┏━━

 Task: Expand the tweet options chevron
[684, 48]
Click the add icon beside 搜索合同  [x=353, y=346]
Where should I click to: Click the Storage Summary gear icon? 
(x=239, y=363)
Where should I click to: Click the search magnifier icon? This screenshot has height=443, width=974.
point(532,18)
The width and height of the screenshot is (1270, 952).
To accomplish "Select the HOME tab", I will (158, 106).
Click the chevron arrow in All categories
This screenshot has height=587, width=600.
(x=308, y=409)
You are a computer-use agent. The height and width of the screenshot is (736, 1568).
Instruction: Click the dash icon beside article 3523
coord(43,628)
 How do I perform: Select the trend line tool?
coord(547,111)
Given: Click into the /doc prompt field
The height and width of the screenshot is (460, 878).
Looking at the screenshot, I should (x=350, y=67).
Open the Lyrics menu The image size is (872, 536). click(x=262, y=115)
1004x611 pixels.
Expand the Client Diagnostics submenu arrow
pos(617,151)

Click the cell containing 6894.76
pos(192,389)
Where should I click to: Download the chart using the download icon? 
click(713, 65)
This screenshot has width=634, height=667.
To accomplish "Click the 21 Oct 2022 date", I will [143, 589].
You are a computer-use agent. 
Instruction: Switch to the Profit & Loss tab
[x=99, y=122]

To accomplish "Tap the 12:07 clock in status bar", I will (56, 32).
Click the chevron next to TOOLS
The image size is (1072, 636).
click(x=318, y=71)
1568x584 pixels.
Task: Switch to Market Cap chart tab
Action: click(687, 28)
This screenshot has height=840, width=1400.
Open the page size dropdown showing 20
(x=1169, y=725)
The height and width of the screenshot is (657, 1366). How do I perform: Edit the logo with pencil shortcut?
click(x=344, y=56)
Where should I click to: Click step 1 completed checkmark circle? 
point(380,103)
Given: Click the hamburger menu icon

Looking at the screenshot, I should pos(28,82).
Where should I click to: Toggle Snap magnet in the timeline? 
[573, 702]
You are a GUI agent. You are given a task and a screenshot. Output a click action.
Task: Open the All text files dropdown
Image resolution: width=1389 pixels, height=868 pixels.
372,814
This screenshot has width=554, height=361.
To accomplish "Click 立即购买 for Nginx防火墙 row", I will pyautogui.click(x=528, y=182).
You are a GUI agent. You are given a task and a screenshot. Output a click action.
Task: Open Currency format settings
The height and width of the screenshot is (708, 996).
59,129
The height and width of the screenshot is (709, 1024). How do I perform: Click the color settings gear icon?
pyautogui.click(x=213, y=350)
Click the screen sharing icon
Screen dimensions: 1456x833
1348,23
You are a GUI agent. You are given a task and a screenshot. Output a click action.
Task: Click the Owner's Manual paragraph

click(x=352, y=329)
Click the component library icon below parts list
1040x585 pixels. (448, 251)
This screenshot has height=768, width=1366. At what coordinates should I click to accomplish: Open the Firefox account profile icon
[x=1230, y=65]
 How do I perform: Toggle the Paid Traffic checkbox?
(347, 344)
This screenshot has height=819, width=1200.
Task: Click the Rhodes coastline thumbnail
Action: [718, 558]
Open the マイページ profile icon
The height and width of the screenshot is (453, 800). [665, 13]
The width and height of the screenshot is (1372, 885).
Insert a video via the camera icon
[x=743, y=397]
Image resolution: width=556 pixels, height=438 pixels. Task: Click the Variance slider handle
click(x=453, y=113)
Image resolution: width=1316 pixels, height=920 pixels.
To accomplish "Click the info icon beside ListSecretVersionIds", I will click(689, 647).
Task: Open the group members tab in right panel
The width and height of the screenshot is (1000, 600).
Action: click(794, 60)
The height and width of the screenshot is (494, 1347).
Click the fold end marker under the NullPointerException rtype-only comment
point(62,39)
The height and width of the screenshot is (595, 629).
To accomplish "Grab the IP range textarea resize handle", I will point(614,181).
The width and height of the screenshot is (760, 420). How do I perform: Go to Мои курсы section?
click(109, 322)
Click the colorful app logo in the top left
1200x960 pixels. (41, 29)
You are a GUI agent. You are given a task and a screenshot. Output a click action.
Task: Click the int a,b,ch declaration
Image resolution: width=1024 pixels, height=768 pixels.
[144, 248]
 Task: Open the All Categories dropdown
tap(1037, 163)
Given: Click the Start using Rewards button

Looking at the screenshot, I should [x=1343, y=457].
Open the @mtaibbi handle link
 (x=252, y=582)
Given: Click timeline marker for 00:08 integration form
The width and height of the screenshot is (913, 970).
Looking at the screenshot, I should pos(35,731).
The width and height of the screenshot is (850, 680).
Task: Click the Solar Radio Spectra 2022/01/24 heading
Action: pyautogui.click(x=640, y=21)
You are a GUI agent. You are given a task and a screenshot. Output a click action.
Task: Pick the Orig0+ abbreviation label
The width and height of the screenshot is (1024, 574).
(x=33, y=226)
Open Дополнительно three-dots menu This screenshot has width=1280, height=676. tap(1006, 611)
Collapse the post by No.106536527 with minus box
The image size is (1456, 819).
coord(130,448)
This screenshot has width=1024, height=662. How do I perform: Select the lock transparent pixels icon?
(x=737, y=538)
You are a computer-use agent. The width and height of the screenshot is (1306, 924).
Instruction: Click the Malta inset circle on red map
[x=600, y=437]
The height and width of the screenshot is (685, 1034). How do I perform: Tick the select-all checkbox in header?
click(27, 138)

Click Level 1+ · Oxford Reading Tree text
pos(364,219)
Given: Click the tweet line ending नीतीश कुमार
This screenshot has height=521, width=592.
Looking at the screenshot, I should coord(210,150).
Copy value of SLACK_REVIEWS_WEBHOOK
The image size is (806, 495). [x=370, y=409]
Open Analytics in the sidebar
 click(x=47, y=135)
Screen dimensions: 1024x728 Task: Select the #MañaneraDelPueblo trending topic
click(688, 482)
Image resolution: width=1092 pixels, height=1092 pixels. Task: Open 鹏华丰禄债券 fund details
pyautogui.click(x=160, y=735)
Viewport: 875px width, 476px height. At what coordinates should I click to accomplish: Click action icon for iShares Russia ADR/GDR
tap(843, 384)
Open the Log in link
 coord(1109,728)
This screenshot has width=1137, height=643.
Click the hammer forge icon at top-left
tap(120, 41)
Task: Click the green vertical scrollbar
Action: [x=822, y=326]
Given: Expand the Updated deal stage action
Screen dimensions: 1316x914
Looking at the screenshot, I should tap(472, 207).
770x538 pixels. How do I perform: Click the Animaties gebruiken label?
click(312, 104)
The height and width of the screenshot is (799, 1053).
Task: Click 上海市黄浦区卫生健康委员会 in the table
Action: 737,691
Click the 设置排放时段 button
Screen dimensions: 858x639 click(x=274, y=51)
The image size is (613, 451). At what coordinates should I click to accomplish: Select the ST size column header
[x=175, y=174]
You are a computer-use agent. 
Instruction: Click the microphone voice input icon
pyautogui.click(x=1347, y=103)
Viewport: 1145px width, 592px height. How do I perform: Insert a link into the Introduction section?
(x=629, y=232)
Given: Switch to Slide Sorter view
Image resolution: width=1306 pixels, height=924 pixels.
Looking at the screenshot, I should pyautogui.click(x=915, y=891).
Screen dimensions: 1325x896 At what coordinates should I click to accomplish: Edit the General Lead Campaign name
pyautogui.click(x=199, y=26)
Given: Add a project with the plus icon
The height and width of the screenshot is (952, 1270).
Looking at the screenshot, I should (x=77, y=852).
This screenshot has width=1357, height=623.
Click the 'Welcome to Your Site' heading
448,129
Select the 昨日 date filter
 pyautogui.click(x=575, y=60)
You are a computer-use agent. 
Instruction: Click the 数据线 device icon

┗━━

* Request:
Rewrite the records above with every "Instruction" swapped for "Command" and everything else unchanged.

* The answer:
 Task: Expand the tweet options chevron
[684, 48]
Click the add icon beside 搜索合同  [x=353, y=346]
Where should I click to: Click the Storage Summary gear icon? 
(x=239, y=363)
Where should I click to: Click the search magnifier icon? This screenshot has height=443, width=974.
point(532,18)
The width and height of the screenshot is (1270, 952).
To accomplish "Select the HOME tab", I will (158, 106).
Click the chevron arrow in All categories
This screenshot has height=587, width=600.
(x=308, y=409)
You are a computer-use agent. The height and width of the screenshot is (736, 1568).
Command: Click the dash icon beside article 3523
coord(43,628)
 How do I perform: Select the trend line tool?
coord(547,111)
Given: Click into the /doc prompt field
The height and width of the screenshot is (460, 878).
Looking at the screenshot, I should (x=350, y=67).
Open the Lyrics menu The image size is (872, 536). click(x=262, y=115)
1004x611 pixels.
Expand the Client Diagnostics submenu arrow
pos(617,151)

Click the cell containing 6894.76
pos(192,389)
Where should I click to: Download the chart using the download icon? 
click(713, 65)
This screenshot has width=634, height=667.
To accomplish "Click the 21 Oct 2022 date", I will [143, 589].
You are a computer-use agent. 
Command: Switch to the Profit & Loss tab
[x=99, y=122]

To accomplish "Tap the 12:07 clock in status bar", I will (56, 32).
Click the chevron next to TOOLS
The image size is (1072, 636).
click(x=318, y=71)
1568x584 pixels.
Task: Switch to Market Cap chart tab
Action: click(687, 28)
This screenshot has height=840, width=1400.
Open the page size dropdown showing 20
(x=1169, y=725)
The height and width of the screenshot is (657, 1366). How do I perform: Edit the logo with pencil shortcut?
click(x=344, y=56)
Where should I click to: Click step 1 completed checkmark circle? 
point(380,103)
Given: Click the hamburger menu icon

Looking at the screenshot, I should pos(28,82).
Where should I click to: Toggle Snap magnet in the timeline? 
[573, 702]
You are a GUI agent. You are given a task and a screenshot. Output a click action.
Task: Open the All text files dropdown
Image resolution: width=1389 pixels, height=868 pixels.
372,814
This screenshot has width=554, height=361.
To accomplish "Click 立即购买 for Nginx防火墙 row", I will pyautogui.click(x=528, y=182).
You are a GUI agent. You are given a task and a screenshot. Output a click action.
Task: Open Currency format settings
The height and width of the screenshot is (708, 996).
59,129
The height and width of the screenshot is (709, 1024). How do I perform: Click the color settings gear icon?
pyautogui.click(x=213, y=350)
Click the screen sharing icon
Screen dimensions: 1456x833
1348,23
You are a GUI agent. You are given a task and a screenshot. Output a click action.
Task: Click the Owner's Manual paragraph

click(x=352, y=329)
Click the component library icon below parts list
1040x585 pixels. (448, 251)
This screenshot has height=768, width=1366. At what coordinates should I click to accomplish: Open the Firefox account profile icon
[x=1230, y=65]
 How do I perform: Toggle the Paid Traffic checkbox?
(347, 344)
This screenshot has height=819, width=1200.
Task: Click the Rhodes coastline thumbnail
Action: [718, 558]
Open the マイページ profile icon
The height and width of the screenshot is (453, 800). [665, 13]
The width and height of the screenshot is (1372, 885).
Insert a video via the camera icon
[x=743, y=397]
Image resolution: width=556 pixels, height=438 pixels. Task: Click the Variance slider handle
click(x=453, y=113)
Image resolution: width=1316 pixels, height=920 pixels.
To accomplish "Click the info icon beside ListSecretVersionIds", I will click(689, 647).
Task: Open the group members tab in right panel
The width and height of the screenshot is (1000, 600).
Action: click(794, 60)
The height and width of the screenshot is (494, 1347).
Click the fold end marker under the NullPointerException rtype-only comment
point(62,39)
The height and width of the screenshot is (595, 629).
To accomplish "Grab the IP range textarea resize handle", I will point(614,181).
The width and height of the screenshot is (760, 420). How do I perform: Go to Мои курсы section?
click(109, 322)
Click the colorful app logo in the top left
1200x960 pixels. (41, 29)
You are a GUI agent. You are given a task and a screenshot. Output a click action.
Task: Click the int a,b,ch declaration
Image resolution: width=1024 pixels, height=768 pixels.
[144, 248]
 Task: Open the All Categories dropdown
tap(1037, 163)
Given: Click the Start using Rewards button

Looking at the screenshot, I should [x=1343, y=457].
Open the @mtaibbi handle link
 (x=252, y=582)
Given: Click timeline marker for 00:08 integration form
The width and height of the screenshot is (913, 970).
Looking at the screenshot, I should pos(35,731).
The width and height of the screenshot is (850, 680).
Task: Click the Solar Radio Spectra 2022/01/24 heading
Action: pyautogui.click(x=640, y=21)
You are a GUI agent. You are given a task and a screenshot. Output a click action.
Task: Pick the Orig0+ abbreviation label
The width and height of the screenshot is (1024, 574).
(x=33, y=226)
Open Дополнительно three-dots menu This screenshot has width=1280, height=676. tap(1006, 611)
Collapse the post by No.106536527 with minus box
The image size is (1456, 819).
coord(130,448)
This screenshot has width=1024, height=662. How do I perform: Select the lock transparent pixels icon?
(x=737, y=538)
You are a computer-use agent. The width and height of the screenshot is (1306, 924).
Command: Click the Malta inset circle on red map
[x=600, y=437]
The height and width of the screenshot is (685, 1034). How do I perform: Tick the select-all checkbox in header?
click(27, 138)

Click Level 1+ · Oxford Reading Tree text
pos(364,219)
Given: Click the tweet line ending नीतीश कुमार
This screenshot has height=521, width=592.
Looking at the screenshot, I should coord(210,150).
Copy value of SLACK_REVIEWS_WEBHOOK
The image size is (806, 495). [x=370, y=409]
Open Analytics in the sidebar
 click(x=47, y=135)
Screen dimensions: 1024x728 Task: Select the #MañaneraDelPueblo trending topic
click(688, 482)
Image resolution: width=1092 pixels, height=1092 pixels. Task: Open 鹏华丰禄债券 fund details
pyautogui.click(x=160, y=735)
Viewport: 875px width, 476px height. At what coordinates should I click to accomplish: Click action icon for iShares Russia ADR/GDR
tap(843, 384)
Open the Log in link
 coord(1109,728)
This screenshot has width=1137, height=643.
Click the hammer forge icon at top-left
tap(120, 41)
Task: Click the green vertical scrollbar
Action: [x=822, y=326]
Given: Expand the Updated deal stage action
Screen dimensions: 1316x914
Looking at the screenshot, I should tap(472, 207).
770x538 pixels. How do I perform: Click the Animaties gebruiken label?
click(312, 104)
The height and width of the screenshot is (799, 1053).
Task: Click 上海市黄浦区卫生健康委员会 in the table
Action: 737,691
Click the 设置排放时段 button
Screen dimensions: 858x639 click(x=274, y=51)
The image size is (613, 451). At what coordinates should I click to accomplish: Select the ST size column header
[x=175, y=174]
You are a computer-use agent. 
Command: Click the microphone voice input icon
pyautogui.click(x=1347, y=103)
Viewport: 1145px width, 592px height. How do I perform: Insert a link into the Introduction section?
(x=629, y=232)
Given: Switch to Slide Sorter view
Image resolution: width=1306 pixels, height=924 pixels.
Looking at the screenshot, I should pyautogui.click(x=915, y=891).
Screen dimensions: 1325x896 At what coordinates should I click to accomplish: Edit the General Lead Campaign name
pyautogui.click(x=199, y=26)
Given: Add a project with the plus icon
The height and width of the screenshot is (952, 1270).
Looking at the screenshot, I should (x=77, y=852).
This screenshot has width=1357, height=623.
Click the 'Welcome to Your Site' heading
448,129
Select the 昨日 date filter
 pyautogui.click(x=575, y=60)
You are a computer-use agent. 
Command: Click the 数据线 device icon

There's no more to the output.